What are examples of how a mentor/mentee relationship worked in your career?
We have eight women at the marketing coordinator role at Togo’s. Many are college grads, so opening doors for them emphasizes the broader opportunities they have. When women are not supported and second guess themselves, things can devolve. Also, I encourage them to share their ideas and express their thoughts or concerns on certain projects. I keep an open dialog with my team and reassure them that they can come to me or each other for anything.
I started at Togo’s seven years ago with two people, and social media was not present for business. Things have changed a ton, so my rules when building a team are these three types of people:
- “Yes we can” people: Those who overcommit but always get things done
- Realists: Those who will look at issues that may come up with your vision, not necessarily the cheerleader, but know what the logistics are to achieve an idea
- Those who can fill in the gaps, maybe someone not like you, so you can build a better, well-rounded team
What other advice do you give to younger execs looking to make an impact?

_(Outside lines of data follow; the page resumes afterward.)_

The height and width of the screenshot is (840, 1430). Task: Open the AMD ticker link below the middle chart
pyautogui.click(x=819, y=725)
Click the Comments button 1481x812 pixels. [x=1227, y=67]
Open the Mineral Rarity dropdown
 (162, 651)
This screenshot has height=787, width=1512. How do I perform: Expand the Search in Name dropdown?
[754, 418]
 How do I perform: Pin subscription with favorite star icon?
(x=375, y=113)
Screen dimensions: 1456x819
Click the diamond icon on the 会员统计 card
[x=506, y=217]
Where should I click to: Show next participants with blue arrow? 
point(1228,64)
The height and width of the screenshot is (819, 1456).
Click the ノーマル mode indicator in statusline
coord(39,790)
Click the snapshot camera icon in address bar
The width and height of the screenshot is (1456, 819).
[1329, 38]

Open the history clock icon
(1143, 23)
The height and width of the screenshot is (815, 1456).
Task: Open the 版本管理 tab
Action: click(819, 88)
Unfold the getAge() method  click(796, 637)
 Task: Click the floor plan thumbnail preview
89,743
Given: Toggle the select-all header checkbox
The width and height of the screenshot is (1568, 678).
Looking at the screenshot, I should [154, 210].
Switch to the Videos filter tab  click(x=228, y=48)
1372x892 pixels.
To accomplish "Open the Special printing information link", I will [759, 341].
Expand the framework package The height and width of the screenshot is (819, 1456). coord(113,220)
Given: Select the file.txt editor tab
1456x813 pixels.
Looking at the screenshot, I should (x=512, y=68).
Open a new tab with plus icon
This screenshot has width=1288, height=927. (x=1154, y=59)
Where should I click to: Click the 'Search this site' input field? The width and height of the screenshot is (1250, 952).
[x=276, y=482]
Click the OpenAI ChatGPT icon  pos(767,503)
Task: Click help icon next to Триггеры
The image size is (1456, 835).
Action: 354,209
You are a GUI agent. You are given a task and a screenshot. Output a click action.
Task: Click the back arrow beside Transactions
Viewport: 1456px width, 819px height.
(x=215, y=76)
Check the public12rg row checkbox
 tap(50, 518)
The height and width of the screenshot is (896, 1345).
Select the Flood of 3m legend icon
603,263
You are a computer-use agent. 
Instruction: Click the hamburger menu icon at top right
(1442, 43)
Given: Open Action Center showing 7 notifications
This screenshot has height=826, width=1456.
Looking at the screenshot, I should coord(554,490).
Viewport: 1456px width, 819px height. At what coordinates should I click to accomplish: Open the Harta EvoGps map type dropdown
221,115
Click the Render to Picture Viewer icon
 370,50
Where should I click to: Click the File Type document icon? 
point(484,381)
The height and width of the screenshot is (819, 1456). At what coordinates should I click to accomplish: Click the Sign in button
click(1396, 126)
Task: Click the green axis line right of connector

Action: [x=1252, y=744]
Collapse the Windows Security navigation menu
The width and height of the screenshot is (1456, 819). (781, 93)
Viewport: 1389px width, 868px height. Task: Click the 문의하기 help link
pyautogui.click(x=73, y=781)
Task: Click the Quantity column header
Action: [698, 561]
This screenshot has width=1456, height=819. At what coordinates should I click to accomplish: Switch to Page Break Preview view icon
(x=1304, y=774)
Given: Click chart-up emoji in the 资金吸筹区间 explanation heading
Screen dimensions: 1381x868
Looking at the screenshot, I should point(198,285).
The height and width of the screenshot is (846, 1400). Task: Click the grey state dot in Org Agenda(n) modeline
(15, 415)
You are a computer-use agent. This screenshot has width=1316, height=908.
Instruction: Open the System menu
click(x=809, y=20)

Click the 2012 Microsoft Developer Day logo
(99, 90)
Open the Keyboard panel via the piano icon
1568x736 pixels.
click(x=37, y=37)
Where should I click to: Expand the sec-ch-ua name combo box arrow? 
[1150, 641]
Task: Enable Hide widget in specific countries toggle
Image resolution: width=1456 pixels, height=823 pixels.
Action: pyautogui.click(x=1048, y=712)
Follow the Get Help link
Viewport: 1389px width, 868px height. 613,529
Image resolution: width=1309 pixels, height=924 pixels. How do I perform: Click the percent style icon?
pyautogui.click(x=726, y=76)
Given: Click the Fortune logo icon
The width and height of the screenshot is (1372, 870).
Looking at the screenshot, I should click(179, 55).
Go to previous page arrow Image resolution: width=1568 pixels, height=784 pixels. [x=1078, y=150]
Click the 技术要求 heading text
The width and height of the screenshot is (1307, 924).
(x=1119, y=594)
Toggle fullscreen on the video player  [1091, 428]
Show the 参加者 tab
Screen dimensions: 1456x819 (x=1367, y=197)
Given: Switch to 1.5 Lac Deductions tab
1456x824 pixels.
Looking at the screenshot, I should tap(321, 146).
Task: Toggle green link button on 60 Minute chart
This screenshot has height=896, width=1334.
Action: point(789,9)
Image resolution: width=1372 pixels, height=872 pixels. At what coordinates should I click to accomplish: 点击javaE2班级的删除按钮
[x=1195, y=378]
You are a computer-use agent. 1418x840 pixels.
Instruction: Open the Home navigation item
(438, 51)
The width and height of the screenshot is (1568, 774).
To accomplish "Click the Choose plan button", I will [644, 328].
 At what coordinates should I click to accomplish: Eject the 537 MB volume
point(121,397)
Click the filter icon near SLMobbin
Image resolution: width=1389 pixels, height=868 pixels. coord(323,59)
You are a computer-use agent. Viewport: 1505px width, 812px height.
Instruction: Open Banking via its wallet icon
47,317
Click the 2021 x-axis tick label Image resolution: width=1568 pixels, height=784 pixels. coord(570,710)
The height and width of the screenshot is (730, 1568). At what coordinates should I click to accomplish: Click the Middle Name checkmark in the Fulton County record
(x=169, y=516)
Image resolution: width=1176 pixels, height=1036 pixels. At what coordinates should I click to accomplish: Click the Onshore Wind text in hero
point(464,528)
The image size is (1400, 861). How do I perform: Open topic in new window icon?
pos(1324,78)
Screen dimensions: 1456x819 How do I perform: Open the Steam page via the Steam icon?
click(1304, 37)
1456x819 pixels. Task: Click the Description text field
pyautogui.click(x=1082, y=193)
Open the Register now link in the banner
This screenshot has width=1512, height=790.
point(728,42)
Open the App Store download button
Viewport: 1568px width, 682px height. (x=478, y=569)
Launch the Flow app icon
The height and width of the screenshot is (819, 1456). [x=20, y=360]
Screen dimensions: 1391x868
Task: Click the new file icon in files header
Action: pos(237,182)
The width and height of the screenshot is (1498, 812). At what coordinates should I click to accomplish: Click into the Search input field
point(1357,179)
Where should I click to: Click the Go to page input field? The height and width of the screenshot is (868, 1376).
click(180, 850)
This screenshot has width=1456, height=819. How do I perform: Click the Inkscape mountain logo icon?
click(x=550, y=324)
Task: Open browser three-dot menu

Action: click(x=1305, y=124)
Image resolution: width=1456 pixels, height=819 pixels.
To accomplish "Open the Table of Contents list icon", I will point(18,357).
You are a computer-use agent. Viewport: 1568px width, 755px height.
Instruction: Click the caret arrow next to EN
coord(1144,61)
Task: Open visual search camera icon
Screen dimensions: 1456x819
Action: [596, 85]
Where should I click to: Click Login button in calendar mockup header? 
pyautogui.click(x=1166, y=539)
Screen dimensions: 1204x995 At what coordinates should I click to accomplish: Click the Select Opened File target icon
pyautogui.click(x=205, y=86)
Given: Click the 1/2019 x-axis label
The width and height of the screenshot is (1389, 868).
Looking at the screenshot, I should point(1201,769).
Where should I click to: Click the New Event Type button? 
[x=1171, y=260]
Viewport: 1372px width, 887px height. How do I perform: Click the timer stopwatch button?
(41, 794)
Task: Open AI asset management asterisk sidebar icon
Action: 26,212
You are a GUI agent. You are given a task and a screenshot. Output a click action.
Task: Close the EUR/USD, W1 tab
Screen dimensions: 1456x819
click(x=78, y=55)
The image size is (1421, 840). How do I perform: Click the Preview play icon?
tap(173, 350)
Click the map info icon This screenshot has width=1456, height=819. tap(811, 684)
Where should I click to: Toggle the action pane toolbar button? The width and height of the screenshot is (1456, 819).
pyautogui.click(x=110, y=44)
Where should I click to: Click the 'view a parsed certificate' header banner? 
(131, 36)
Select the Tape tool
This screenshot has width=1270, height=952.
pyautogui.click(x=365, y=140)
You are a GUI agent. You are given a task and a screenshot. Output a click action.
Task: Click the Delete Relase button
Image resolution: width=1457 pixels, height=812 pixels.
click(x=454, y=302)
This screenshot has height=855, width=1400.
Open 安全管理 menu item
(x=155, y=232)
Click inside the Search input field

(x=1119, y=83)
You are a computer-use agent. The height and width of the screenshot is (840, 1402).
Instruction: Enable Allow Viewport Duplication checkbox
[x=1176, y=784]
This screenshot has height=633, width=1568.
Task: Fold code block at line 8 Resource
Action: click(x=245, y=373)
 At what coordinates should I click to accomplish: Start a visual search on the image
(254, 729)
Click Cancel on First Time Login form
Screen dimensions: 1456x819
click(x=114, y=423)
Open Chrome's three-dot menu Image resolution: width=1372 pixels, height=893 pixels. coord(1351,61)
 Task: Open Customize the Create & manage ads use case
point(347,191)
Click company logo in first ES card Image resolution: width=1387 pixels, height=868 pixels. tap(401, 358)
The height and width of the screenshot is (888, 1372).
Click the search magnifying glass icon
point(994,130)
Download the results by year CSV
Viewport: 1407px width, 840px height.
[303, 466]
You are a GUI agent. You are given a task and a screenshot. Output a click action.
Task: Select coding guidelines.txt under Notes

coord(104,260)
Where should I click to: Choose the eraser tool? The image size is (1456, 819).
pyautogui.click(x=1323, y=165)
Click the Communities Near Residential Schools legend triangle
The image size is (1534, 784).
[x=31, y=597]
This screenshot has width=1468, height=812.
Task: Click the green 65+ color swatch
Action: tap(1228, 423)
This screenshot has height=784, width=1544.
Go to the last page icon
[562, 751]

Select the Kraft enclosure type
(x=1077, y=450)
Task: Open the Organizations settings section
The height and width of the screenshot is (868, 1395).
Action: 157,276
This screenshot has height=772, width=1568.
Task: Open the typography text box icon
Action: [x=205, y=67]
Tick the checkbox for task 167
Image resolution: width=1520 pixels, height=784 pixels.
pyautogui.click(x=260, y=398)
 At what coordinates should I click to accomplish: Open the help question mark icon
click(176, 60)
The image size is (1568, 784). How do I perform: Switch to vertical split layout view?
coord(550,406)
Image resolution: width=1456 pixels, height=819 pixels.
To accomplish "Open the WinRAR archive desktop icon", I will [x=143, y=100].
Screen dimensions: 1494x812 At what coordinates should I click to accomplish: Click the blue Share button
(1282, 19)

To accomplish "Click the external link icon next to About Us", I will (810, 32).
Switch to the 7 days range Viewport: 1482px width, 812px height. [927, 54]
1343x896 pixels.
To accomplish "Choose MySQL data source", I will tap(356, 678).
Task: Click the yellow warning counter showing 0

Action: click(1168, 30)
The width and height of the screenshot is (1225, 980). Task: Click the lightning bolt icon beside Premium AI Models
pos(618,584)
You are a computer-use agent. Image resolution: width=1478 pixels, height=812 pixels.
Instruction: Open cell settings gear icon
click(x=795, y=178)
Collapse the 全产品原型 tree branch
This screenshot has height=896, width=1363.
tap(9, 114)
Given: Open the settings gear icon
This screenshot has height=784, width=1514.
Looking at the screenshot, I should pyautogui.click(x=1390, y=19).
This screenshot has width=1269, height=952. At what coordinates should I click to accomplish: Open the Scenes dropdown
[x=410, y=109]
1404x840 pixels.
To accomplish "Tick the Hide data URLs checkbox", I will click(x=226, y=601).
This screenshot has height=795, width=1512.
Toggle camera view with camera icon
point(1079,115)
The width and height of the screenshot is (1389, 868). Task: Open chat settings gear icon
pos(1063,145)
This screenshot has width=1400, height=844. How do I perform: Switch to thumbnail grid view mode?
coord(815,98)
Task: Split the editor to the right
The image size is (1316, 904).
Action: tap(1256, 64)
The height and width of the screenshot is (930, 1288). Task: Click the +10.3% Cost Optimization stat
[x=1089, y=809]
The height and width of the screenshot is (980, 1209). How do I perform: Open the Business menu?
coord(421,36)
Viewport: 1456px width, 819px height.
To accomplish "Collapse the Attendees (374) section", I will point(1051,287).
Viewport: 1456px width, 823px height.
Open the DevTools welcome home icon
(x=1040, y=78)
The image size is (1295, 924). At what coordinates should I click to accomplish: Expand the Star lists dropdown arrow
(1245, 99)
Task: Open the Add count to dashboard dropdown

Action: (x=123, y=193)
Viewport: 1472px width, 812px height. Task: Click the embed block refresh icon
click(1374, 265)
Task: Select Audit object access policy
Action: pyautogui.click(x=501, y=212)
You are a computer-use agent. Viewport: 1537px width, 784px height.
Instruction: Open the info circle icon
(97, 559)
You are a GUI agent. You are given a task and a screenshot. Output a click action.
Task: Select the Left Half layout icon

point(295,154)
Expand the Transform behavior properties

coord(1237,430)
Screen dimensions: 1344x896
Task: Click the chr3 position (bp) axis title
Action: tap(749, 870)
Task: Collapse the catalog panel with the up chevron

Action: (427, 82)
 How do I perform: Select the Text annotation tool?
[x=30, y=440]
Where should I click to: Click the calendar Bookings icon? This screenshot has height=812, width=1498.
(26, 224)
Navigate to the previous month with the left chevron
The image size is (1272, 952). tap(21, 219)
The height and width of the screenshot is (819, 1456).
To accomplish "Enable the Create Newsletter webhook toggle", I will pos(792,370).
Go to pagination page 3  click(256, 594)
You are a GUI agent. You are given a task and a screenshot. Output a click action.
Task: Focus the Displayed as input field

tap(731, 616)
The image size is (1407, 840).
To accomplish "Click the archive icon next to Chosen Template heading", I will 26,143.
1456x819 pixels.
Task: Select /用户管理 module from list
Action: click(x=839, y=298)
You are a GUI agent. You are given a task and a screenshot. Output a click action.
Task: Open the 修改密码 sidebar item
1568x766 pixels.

Invite yourself in. (It’s a version of “Lean In”) but what I mean is …do not wait to be asked to be included in an exciting project or meeting. Knock on the door and invite yourself in. Get to know your executives. Take 10 minutes and start a conversation with one of them or come up with a question to ask. It not only gives you a chance to get to know those at the senior level, but it also gives them exposure to YOU and your thinking.